You can remove sites from any Google Search domain now

Sep 14, 2011 09:20 GMT  ·  By

In combating web spam and poor quality websites, Google started enabling users to block certain pages from their search results. Now, Google is expanding the feature to all of its international websites, meaning that all users will be able to remove the results they don't like, banishing them from their future searches.

"In March, we introduced the option for you to block sites from your search results that you might not find useful. Sometimes you’ll click on a result, find that it’s not what you wanted, and head right back to the search results page," Johannes Henkel, search quality engineer at Google, wrote.

"It could be that the result wasn’t quite right for your query, but other times you may be generally dissatisfied with a particular site appearing in your search results. Starting today, you can now block sites on most Google domains," he added.
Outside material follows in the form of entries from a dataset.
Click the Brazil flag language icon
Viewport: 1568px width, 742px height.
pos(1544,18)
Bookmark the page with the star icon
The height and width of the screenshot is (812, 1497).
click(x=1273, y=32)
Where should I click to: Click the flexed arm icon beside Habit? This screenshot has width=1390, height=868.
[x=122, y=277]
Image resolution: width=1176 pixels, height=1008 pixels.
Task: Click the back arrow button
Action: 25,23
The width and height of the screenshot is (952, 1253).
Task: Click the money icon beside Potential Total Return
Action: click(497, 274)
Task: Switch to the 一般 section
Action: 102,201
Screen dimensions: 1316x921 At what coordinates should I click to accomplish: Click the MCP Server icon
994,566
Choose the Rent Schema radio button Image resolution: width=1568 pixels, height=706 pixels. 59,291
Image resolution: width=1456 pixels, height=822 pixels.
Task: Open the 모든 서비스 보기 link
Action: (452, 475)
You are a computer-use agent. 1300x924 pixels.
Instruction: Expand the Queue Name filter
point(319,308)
The block link only shows up when you return to the search page from a page you visited. Now, the same link will show up on internationalized Google searches.

Blocking a domain will remove it from all future search results. Every time it's missing from a list of results, you'll get a notification. The idea is to make your personal searches more relevant, by removing the sites you don't trust or find useful, but which others may like.

You can manage the list of blocked domains from the Search Settings dashboard.

Initially, the action of blocking a domain only affected your results. But Google started looking at this data and using it in the general search algorithm.

This means that sites that are blocked by a lot of users may get lower search rankings. Content farms and poor quality sites should be affected by this change in particular. Google declared war on content farms and similar sites at the beginning of the year.